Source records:
═══

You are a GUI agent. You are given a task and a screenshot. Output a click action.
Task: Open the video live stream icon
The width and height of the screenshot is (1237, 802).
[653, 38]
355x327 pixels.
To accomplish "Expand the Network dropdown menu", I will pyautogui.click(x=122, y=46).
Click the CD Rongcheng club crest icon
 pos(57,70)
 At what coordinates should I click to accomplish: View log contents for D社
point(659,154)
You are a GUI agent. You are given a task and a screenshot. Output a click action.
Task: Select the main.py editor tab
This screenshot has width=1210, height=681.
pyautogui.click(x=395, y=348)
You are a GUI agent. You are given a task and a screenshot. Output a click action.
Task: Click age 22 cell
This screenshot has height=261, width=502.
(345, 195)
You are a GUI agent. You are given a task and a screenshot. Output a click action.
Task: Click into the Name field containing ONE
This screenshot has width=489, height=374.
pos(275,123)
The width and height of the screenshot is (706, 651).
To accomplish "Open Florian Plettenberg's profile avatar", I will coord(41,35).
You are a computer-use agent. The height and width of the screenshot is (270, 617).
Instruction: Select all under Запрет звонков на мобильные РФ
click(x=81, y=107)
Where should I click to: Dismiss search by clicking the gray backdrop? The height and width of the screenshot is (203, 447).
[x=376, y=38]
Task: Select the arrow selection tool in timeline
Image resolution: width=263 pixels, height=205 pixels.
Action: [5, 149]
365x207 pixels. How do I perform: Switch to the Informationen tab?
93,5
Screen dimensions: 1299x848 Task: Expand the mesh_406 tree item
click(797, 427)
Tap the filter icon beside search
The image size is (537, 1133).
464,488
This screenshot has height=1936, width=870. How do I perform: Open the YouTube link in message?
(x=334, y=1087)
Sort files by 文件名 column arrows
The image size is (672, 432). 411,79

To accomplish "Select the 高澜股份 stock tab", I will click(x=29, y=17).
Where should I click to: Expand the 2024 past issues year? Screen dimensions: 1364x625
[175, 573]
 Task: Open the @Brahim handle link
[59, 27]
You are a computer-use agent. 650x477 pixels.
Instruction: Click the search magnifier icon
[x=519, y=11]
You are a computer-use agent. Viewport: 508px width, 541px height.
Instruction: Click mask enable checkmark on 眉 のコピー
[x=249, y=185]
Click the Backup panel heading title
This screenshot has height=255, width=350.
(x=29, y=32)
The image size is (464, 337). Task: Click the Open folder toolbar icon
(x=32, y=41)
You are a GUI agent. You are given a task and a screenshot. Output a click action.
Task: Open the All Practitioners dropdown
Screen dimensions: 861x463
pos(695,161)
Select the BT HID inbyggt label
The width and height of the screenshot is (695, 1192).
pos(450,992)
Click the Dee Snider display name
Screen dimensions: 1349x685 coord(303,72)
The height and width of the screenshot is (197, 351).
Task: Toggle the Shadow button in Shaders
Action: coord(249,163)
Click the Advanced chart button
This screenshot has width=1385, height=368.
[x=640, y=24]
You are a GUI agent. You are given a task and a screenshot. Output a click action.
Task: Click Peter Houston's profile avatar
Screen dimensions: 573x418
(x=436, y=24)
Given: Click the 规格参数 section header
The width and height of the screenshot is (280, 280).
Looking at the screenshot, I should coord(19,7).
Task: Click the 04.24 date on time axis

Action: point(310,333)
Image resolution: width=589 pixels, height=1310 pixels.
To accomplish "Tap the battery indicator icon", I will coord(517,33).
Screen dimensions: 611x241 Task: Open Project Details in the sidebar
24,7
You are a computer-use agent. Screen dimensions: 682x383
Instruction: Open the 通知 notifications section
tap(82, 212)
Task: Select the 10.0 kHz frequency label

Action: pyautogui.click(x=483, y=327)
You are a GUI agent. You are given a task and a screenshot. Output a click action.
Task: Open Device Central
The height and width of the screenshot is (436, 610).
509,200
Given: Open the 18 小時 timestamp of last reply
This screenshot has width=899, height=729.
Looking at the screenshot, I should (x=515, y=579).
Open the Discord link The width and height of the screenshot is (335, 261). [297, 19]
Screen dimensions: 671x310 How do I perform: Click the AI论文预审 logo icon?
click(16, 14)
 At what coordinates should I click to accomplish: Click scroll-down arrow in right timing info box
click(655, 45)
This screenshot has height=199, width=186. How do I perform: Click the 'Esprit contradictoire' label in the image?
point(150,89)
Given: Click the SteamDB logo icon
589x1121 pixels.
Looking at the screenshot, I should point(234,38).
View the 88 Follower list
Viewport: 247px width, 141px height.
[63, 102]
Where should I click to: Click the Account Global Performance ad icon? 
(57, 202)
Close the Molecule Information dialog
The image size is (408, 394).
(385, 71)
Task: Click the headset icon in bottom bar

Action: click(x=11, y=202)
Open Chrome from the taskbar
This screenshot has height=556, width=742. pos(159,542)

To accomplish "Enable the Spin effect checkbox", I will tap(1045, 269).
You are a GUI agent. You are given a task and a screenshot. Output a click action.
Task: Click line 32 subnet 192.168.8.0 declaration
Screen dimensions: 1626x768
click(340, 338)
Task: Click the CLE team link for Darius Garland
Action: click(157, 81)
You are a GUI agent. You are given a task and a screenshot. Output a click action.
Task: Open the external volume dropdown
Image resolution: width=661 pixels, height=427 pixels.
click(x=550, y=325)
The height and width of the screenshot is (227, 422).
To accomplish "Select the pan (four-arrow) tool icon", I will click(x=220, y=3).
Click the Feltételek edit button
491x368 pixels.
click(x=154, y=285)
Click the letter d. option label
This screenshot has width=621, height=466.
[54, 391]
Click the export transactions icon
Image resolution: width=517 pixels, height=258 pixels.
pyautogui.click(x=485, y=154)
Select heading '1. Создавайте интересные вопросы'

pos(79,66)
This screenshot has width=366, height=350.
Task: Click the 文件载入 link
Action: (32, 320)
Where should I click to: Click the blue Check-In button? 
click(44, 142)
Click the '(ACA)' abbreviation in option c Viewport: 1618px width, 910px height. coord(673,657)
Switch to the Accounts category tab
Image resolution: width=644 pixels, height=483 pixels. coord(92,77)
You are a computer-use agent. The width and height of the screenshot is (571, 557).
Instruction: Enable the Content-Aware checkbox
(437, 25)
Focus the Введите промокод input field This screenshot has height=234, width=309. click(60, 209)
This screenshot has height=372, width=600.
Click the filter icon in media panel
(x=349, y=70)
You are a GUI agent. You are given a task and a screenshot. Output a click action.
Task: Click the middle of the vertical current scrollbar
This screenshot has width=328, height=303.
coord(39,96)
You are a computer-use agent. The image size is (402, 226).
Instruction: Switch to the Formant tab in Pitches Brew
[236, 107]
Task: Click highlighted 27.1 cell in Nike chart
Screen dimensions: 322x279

═══

### Work order
Restate the records from above exactly as they read.

### Your response
You are a GUI agent. You are given a task and a screenshot. Output a click action.
Task: Open the video live stream icon
The width and height of the screenshot is (1237, 802).
[653, 38]
355x327 pixels.
To accomplish "Expand the Network dropdown menu", I will pyautogui.click(x=122, y=46).
Click the CD Rongcheng club crest icon
 pos(57,70)
 At what coordinates should I click to accomplish: View log contents for D社
point(659,154)
You are a GUI agent. You are given a task and a screenshot. Output a click action.
Task: Select the main.py editor tab
This screenshot has width=1210, height=681.
pyautogui.click(x=395, y=348)
You are a GUI agent. You are given a task and a screenshot. Output a click action.
Task: Click age 22 cell
This screenshot has height=261, width=502.
(345, 195)
You are a GUI agent. You are given a task and a screenshot. Output a click action.
Task: Click into the Name field containing ONE
This screenshot has width=489, height=374.
pos(275,123)
The width and height of the screenshot is (706, 651).
To accomplish "Open Florian Plettenberg's profile avatar", I will coord(41,35).
You are a computer-use agent. The height and width of the screenshot is (270, 617).
Instruction: Select all under Запрет звонков на мобильные РФ
click(x=81, y=107)
Where should I click to: Dismiss search by clicking the gray backdrop? The height and width of the screenshot is (203, 447).
[x=376, y=38]
Task: Select the arrow selection tool in timeline
Image resolution: width=263 pixels, height=205 pixels.
Action: [5, 149]
365x207 pixels. How do I perform: Switch to the Informationen tab?
93,5
Screen dimensions: 1299x848 Task: Expand the mesh_406 tree item
click(797, 427)
Tap the filter icon beside search
The image size is (537, 1133).
464,488
This screenshot has height=1936, width=870. How do I perform: Open the YouTube link in message?
(x=334, y=1087)
Sort files by 文件名 column arrows
The image size is (672, 432). 411,79

To accomplish "Select the 高澜股份 stock tab", I will click(x=29, y=17).
Where should I click to: Expand the 2024 past issues year? Screen dimensions: 1364x625
[175, 573]
 Task: Open the @Brahim handle link
[59, 27]
You are a computer-use agent. 650x477 pixels.
Instruction: Click the search magnifier icon
[x=519, y=11]
You are a computer-use agent. Viewport: 508px width, 541px height.
Instruction: Click mask enable checkmark on 眉 のコピー
[x=249, y=185]
Click the Backup panel heading title
This screenshot has height=255, width=350.
(x=29, y=32)
The image size is (464, 337). Task: Click the Open folder toolbar icon
(x=32, y=41)
You are a GUI agent. You are given a task and a screenshot. Output a click action.
Task: Open the All Practitioners dropdown
Screen dimensions: 861x463
pos(695,161)
Select the BT HID inbyggt label
The width and height of the screenshot is (695, 1192).
pos(450,992)
Click the Dee Snider display name
Screen dimensions: 1349x685 coord(303,72)
The height and width of the screenshot is (197, 351).
Task: Toggle the Shadow button in Shaders
Action: coord(249,163)
Click the Advanced chart button
This screenshot has width=1385, height=368.
[x=640, y=24]
You are a GUI agent. You are given a task and a screenshot. Output a click action.
Task: Click Peter Houston's profile avatar
Screen dimensions: 573x418
(x=436, y=24)
Given: Click the 规格参数 section header
The width and height of the screenshot is (280, 280).
Looking at the screenshot, I should coord(19,7).
Task: Click the 04.24 date on time axis

Action: point(310,333)
Image resolution: width=589 pixels, height=1310 pixels.
To accomplish "Tap the battery indicator icon", I will coord(517,33).
Screen dimensions: 611x241 Task: Open Project Details in the sidebar
24,7
You are a computer-use agent. Screen dimensions: 682x383
Instruction: Open the 通知 notifications section
tap(82, 212)
Task: Select the 10.0 kHz frequency label

Action: pyautogui.click(x=483, y=327)
You are a GUI agent. You are given a task and a screenshot. Output a click action.
Task: Open Device Central
The height and width of the screenshot is (436, 610).
509,200
Given: Open the 18 小時 timestamp of last reply
This screenshot has width=899, height=729.
Looking at the screenshot, I should (x=515, y=579).
Open the Discord link The width and height of the screenshot is (335, 261). [297, 19]
Screen dimensions: 671x310 How do I perform: Click the AI论文预审 logo icon?
click(16, 14)
 At what coordinates should I click to accomplish: Click scroll-down arrow in right timing info box
click(655, 45)
This screenshot has height=199, width=186. How do I perform: Click the 'Esprit contradictoire' label in the image?
point(150,89)
Given: Click the SteamDB logo icon
589x1121 pixels.
Looking at the screenshot, I should point(234,38).
View the 88 Follower list
Viewport: 247px width, 141px height.
[63, 102]
Where should I click to: Click the Account Global Performance ad icon? 
(57, 202)
Close the Molecule Information dialog
The image size is (408, 394).
(385, 71)
Task: Click the headset icon in bottom bar

Action: click(x=11, y=202)
Open Chrome from the taskbar
This screenshot has height=556, width=742. pos(159,542)

To accomplish "Enable the Spin effect checkbox", I will tap(1045, 269).
You are a GUI agent. You are given a task and a screenshot. Output a click action.
Task: Click line 32 subnet 192.168.8.0 declaration
Screen dimensions: 1626x768
click(340, 338)
Task: Click the CLE team link for Darius Garland
Action: click(157, 81)
You are a GUI agent. You are given a task and a screenshot. Output a click action.
Task: Open the external volume dropdown
Image resolution: width=661 pixels, height=427 pixels.
click(x=550, y=325)
The height and width of the screenshot is (227, 422).
To accomplish "Select the pan (four-arrow) tool icon", I will click(x=220, y=3).
Click the Feltételek edit button
491x368 pixels.
click(x=154, y=285)
Click the letter d. option label
This screenshot has width=621, height=466.
[54, 391]
Click the export transactions icon
Image resolution: width=517 pixels, height=258 pixels.
pyautogui.click(x=485, y=154)
Select heading '1. Создавайте интересные вопросы'

pos(79,66)
This screenshot has width=366, height=350.
Task: Click the 文件载入 link
Action: (32, 320)
Where should I click to: Click the blue Check-In button? 
click(44, 142)
Click the '(ACA)' abbreviation in option c Viewport: 1618px width, 910px height. coord(673,657)
Switch to the Accounts category tab
Image resolution: width=644 pixels, height=483 pixels. coord(92,77)
You are a computer-use agent. The width and height of the screenshot is (571, 557).
Instruction: Enable the Content-Aware checkbox
(437, 25)
Focus the Введите промокод input field This screenshot has height=234, width=309. click(60, 209)
This screenshot has height=372, width=600.
Click the filter icon in media panel
(x=349, y=70)
You are a GUI agent. You are given a task and a screenshot. Output a click action.
Task: Click the middle of the vertical current scrollbar
This screenshot has width=328, height=303.
coord(39,96)
You are a computer-use agent. The image size is (402, 226).
Instruction: Switch to the Formant tab in Pitches Brew
[236, 107]
Task: Click highlighted 27.1 cell in Nike chart
Screen dimensions: 322x279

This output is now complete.